Electro-shock therapy has had a resurgence (as it were) in popularity or respectability esp. for treating manic-depression and related conditions. Nowadays, it's administered under anesthesia, however. But not useful, I would think, for re-aligning sexual orientation.

Although we're hardly there now, I wouldn't be surprised that hormonal or biochemical "therapy" might be used to realign sexual orientation at some point in the near future, but such a procedure might work in either direction, I can imagine, if it were to work at all. A pill to "go gay" would be as likely as one to "go straight".

Probbably get in trouble here, but I'll propose that "therapy" may be more successful "converting" lesbians than gay men. Some psychotherapists see the etiology, for lack of a better word, of lesbianism as quite different than male homosexuality. Frequently a response to sexual violence or abuse by men. Leading to a rejection of women rather than an innate attraction to women. Haven't seen any empirical data on this, however. Anecdotally, it seems to make sense. I've definitely noticed an animosity towards men on the part of lesbians. The analogous response from gay men toward women is either fear or a kind of obliviousness or ignorance. But usually not hatred. It's interesting. The politics inherent in these issues usually prevents a real discussion however.

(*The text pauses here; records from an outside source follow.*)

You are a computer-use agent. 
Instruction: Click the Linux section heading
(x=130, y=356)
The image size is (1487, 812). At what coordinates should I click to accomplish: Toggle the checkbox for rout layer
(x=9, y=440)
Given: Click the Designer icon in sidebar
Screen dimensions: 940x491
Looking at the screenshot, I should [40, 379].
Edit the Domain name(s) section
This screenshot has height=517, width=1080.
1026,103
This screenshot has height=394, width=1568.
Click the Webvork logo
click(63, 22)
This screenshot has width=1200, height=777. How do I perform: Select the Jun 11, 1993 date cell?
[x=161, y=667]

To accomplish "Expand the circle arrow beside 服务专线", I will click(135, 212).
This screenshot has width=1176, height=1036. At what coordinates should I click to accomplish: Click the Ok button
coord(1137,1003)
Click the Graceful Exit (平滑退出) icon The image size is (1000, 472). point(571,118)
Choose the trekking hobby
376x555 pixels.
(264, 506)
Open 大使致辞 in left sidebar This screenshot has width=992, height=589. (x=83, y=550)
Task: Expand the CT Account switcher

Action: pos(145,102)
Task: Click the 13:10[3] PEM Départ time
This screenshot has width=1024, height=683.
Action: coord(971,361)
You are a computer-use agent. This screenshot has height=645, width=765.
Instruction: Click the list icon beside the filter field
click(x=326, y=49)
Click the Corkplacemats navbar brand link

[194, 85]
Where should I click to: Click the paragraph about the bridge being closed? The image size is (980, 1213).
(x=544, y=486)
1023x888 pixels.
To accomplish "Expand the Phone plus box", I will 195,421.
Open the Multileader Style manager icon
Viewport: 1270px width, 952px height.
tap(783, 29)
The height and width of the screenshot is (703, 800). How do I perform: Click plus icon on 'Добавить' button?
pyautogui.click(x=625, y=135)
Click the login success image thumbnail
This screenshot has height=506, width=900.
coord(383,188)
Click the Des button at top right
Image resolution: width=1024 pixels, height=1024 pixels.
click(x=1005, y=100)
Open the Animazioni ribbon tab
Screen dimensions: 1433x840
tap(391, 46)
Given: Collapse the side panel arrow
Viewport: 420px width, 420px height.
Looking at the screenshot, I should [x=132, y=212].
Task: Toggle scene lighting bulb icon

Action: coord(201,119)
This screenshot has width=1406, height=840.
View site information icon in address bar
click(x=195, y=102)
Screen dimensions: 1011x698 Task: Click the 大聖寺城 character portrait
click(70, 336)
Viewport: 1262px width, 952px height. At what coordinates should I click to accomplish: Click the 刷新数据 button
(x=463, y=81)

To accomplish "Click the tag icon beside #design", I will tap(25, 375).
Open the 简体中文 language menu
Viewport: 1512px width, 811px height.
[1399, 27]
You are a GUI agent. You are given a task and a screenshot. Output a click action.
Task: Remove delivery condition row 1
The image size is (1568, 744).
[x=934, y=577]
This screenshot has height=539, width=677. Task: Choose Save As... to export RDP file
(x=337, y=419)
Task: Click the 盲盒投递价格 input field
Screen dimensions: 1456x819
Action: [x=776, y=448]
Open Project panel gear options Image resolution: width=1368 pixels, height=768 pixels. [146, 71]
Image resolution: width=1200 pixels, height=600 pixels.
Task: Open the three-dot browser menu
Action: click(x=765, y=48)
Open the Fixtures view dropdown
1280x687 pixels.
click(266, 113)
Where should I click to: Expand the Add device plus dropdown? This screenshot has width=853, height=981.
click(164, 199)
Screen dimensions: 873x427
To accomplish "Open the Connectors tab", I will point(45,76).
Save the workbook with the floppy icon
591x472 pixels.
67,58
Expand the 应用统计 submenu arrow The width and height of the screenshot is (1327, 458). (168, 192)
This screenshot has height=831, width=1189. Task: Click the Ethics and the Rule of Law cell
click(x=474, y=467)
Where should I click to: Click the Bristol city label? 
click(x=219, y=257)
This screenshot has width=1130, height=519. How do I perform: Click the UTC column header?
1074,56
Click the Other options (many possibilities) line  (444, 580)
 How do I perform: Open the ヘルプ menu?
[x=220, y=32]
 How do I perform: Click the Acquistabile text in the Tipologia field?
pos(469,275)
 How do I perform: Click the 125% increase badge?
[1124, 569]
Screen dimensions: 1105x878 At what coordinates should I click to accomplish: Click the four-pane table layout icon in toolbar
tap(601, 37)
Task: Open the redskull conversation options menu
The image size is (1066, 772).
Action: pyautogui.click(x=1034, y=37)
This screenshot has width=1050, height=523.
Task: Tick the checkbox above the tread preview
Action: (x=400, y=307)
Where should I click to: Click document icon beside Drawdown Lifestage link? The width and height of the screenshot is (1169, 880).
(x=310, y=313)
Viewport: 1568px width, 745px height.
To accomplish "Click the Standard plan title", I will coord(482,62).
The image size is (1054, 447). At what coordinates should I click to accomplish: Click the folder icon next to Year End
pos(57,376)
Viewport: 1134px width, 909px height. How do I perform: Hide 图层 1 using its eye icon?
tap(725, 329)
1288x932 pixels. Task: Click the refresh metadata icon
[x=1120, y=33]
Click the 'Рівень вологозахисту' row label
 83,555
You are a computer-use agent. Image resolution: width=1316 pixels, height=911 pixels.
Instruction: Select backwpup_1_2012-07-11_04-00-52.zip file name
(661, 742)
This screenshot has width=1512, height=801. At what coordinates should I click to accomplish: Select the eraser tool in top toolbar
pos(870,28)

It's obv. too bad that your friend's mother is insistent on 'disowning' him. The concept of disowning a child is somewhat old-fashioned too, unless there's a lot of money involved, I suppose. Rejecting him is more like it. Maybe time will help. While it's hurtful, of course, to be rejected by a parent, it isn't necessarily surprising. Shock or outrage on your part is the wrong response too. People's thinking changes slowly.

justSaying, Saturday, 28 May 2005 16:47 (twenty-one years ago)

xposts, sorry. Also, "Leading to a rejection of men"

justSaying, Saturday, 28 May 2005 16:50 (twenty-one years ago)

For therapy read brainwashing. "Curing" religion: classic or dud?

Jetlag Willy (noodle vague), Saturday, 28 May 2005 16:51 (twenty-one years ago)

I think he should disown the parents first -- "you can't fire me, I quit." JustSaying, I think your last two sentences are crap. (The rest of it reminded me of Delany's Trouble on Triton.)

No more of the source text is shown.